◆ EXERCISE AIM ◆
Gather all lines in the entries below that include the word "will".

------------------------------------------------------------------------

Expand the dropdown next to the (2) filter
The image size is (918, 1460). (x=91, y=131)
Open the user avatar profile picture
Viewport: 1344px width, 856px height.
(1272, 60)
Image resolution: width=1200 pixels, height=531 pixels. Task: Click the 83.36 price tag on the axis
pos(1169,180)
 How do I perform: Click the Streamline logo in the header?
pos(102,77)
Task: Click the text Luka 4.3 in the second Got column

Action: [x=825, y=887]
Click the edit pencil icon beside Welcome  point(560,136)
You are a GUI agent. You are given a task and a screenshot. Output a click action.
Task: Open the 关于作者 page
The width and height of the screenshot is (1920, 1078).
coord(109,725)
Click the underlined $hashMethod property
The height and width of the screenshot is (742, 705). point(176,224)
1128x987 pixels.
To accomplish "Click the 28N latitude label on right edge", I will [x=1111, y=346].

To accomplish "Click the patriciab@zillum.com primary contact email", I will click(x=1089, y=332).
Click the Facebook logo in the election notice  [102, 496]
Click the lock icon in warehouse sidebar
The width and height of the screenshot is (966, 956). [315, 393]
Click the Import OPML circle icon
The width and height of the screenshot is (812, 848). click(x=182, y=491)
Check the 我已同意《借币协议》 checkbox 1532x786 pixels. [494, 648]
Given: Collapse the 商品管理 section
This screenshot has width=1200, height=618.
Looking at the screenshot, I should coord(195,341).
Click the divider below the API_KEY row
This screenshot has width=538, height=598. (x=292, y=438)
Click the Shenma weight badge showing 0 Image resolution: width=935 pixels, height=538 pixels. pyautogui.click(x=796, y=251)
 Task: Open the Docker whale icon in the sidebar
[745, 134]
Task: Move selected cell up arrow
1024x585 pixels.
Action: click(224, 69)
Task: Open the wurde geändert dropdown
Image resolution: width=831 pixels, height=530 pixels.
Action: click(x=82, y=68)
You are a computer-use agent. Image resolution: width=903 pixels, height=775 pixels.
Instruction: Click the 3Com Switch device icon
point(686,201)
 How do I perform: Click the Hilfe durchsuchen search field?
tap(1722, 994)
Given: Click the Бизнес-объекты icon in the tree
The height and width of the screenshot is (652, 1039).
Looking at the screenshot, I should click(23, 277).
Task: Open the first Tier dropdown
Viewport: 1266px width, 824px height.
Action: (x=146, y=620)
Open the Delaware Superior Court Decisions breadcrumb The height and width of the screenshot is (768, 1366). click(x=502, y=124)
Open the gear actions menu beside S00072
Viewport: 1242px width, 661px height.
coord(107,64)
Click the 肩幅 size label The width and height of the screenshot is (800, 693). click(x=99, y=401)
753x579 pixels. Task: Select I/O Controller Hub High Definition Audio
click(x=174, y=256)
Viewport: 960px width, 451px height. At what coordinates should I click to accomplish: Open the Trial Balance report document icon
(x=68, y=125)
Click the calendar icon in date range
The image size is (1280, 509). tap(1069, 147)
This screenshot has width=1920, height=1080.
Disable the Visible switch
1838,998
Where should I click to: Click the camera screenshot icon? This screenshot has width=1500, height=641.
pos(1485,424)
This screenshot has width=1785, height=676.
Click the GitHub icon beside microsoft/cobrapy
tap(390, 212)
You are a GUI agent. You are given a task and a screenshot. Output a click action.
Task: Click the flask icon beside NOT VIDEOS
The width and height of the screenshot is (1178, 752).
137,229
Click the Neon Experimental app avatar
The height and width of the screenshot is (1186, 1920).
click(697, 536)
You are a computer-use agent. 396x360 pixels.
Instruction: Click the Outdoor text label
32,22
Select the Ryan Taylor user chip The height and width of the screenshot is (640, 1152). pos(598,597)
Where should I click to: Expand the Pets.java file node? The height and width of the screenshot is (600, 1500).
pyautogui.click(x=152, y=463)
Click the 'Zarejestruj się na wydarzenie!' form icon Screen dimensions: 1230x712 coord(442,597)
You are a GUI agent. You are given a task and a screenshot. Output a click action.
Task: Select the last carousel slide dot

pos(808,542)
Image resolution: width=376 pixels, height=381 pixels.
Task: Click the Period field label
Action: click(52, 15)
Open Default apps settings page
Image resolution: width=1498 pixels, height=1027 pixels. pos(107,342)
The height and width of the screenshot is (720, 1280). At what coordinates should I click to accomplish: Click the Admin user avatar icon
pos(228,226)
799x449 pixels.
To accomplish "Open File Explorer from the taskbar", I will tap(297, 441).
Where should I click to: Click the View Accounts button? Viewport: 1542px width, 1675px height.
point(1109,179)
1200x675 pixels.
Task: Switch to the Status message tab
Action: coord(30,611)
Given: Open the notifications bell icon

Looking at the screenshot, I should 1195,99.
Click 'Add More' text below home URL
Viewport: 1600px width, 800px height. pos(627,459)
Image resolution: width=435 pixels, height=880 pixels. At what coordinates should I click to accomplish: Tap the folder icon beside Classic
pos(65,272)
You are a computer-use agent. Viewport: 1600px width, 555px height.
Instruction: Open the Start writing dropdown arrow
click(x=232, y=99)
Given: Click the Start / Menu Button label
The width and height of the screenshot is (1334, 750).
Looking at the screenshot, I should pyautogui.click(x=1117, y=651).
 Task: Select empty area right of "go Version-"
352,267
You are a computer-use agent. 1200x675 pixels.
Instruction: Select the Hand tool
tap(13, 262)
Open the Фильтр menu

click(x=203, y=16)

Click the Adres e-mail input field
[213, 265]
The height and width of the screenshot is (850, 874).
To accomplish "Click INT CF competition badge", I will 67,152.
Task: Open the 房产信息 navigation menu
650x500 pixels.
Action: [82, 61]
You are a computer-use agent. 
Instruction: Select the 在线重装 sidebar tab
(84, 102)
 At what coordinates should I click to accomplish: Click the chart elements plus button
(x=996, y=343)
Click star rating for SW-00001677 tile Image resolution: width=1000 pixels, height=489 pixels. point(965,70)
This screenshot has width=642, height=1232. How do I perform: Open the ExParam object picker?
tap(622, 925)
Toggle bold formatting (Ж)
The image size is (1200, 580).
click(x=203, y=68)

------------------------------------------------------------------------

◆ EXPECTED ANSWER ◆
To accomplish "Click the 28N latitude label on right edge", I will [x=1111, y=346].
To accomplish "Click the patriciab@zillum.com primary contact email", I will click(x=1089, y=332).
To accomplish "Open File Explorer from the taskbar", I will tap(297, 441).
To accomplish "Click INT CF competition badge", I will 67,152.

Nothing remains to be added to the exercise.